Instructions for the task -
The result should be every line that contains the word "left", taken from the material.

*** Opening Data under study ***

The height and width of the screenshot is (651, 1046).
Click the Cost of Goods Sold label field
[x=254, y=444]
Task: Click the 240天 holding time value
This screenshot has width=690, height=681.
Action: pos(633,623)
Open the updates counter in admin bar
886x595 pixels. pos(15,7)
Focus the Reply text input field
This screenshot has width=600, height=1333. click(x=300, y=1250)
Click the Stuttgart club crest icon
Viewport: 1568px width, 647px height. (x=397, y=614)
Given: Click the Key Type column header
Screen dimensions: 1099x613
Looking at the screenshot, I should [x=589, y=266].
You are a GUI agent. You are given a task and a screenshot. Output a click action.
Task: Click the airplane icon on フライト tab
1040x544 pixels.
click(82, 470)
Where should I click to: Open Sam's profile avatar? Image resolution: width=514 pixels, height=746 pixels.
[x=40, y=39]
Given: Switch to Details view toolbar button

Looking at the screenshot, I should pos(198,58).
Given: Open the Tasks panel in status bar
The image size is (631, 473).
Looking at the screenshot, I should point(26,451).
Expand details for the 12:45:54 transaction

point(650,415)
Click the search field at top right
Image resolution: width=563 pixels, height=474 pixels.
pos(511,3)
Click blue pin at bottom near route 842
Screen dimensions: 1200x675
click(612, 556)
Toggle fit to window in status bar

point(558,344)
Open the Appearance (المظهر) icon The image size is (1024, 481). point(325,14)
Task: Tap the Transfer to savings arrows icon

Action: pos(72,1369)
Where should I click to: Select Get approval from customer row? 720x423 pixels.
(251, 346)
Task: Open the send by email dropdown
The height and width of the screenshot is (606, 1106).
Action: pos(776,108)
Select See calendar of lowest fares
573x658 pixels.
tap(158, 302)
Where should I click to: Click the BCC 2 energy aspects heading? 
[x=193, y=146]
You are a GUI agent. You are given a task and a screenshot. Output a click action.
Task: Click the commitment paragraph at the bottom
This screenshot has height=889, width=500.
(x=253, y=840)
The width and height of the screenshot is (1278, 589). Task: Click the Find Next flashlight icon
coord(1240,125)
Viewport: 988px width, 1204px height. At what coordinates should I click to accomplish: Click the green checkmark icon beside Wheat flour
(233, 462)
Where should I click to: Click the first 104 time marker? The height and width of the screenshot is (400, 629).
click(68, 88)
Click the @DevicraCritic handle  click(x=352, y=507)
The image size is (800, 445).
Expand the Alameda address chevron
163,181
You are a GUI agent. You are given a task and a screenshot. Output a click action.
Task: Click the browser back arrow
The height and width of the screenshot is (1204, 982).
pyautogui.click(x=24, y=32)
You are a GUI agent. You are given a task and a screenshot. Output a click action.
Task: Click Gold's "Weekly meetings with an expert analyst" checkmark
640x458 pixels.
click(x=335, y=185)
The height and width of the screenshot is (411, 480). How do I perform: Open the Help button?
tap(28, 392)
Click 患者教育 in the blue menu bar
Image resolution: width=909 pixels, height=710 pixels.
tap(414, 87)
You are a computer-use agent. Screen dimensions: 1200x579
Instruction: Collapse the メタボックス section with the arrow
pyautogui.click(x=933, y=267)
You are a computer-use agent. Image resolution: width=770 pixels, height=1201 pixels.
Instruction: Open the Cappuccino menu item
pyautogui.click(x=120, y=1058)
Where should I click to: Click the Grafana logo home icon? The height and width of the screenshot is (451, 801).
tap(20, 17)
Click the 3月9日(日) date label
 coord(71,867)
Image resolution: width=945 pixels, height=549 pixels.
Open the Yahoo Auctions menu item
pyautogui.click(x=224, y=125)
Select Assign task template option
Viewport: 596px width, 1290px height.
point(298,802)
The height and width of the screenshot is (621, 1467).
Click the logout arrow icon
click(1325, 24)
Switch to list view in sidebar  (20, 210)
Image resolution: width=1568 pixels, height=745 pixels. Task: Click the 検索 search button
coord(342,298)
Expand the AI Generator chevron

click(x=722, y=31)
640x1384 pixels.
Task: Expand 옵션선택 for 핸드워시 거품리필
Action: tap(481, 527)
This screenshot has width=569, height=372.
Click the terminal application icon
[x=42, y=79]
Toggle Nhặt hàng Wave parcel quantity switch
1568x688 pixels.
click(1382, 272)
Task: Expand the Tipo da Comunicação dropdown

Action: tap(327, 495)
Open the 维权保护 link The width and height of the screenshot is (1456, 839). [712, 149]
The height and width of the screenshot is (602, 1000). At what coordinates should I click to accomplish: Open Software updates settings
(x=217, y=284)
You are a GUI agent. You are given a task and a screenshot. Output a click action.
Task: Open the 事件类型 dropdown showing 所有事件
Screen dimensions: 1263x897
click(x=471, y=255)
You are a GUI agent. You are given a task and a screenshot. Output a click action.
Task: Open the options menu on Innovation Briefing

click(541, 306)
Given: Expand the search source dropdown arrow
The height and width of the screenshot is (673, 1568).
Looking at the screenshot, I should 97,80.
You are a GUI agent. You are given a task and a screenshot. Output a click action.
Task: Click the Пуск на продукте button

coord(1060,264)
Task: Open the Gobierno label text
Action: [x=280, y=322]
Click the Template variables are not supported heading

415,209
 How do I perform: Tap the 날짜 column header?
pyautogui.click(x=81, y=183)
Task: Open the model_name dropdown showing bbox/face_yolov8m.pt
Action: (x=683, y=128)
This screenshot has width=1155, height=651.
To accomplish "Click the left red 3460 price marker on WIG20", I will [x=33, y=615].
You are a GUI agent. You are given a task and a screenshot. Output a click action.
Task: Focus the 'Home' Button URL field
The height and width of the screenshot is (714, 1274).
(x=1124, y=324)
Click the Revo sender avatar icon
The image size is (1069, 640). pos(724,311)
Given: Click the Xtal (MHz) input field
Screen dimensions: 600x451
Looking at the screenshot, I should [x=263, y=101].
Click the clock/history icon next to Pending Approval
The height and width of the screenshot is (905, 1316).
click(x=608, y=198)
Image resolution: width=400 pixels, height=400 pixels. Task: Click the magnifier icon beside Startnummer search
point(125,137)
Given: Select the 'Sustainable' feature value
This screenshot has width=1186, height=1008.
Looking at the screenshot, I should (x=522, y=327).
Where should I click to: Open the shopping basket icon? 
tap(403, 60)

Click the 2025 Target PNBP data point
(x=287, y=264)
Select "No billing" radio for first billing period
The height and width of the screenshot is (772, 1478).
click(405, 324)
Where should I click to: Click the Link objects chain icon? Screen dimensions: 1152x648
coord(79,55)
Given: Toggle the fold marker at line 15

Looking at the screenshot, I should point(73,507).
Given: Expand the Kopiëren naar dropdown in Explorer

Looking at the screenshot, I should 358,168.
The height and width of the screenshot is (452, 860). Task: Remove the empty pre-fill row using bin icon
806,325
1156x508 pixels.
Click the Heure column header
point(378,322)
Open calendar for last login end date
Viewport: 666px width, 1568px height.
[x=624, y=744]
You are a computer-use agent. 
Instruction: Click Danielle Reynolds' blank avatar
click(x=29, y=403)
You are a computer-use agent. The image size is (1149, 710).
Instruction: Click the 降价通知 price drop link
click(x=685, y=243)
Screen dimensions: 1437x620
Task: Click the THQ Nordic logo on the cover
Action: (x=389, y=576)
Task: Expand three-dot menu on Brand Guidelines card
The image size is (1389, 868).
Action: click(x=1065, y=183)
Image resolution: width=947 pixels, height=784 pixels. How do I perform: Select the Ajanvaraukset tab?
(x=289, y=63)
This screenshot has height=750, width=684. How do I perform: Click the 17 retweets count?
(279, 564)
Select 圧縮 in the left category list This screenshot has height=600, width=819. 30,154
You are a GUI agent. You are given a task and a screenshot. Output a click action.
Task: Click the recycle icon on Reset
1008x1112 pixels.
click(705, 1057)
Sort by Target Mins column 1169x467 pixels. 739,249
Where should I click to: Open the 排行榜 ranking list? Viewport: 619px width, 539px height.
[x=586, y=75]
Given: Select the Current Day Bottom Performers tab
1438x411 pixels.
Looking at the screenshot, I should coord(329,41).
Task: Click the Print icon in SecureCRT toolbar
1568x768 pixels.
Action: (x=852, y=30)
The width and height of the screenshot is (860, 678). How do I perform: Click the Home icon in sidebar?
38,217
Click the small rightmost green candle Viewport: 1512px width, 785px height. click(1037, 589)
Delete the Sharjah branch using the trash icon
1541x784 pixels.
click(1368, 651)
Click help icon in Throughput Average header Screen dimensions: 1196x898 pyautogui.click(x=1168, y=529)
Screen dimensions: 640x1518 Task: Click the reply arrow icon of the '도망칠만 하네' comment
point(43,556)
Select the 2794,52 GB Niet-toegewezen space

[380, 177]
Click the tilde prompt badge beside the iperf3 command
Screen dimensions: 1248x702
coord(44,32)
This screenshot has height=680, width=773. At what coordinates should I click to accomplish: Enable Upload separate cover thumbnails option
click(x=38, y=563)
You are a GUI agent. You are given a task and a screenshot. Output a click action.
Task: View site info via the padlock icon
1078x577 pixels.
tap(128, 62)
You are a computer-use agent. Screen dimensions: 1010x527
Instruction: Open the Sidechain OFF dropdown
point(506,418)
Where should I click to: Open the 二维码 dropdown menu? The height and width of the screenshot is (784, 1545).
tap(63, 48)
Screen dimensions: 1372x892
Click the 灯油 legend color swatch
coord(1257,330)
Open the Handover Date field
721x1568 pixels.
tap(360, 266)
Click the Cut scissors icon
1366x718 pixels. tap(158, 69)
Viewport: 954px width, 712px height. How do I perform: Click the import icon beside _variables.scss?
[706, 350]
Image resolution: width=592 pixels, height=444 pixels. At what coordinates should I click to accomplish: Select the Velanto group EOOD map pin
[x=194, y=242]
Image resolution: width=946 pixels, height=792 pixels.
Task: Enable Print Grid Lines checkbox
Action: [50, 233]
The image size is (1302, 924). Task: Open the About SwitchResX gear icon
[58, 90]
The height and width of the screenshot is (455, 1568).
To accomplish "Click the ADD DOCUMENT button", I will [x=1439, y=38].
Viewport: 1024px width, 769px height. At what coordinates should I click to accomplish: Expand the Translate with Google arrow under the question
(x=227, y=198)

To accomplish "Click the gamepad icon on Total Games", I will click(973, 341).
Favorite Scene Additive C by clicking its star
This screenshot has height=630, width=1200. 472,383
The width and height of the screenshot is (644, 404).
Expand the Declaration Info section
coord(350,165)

*** Closing Data under study ***

Exercise output -
To accomplish "Click the left red 3460 price marker on WIG20", I will [x=33, y=615].
Select 圧縮 in the left category list This screenshot has height=600, width=819. 30,154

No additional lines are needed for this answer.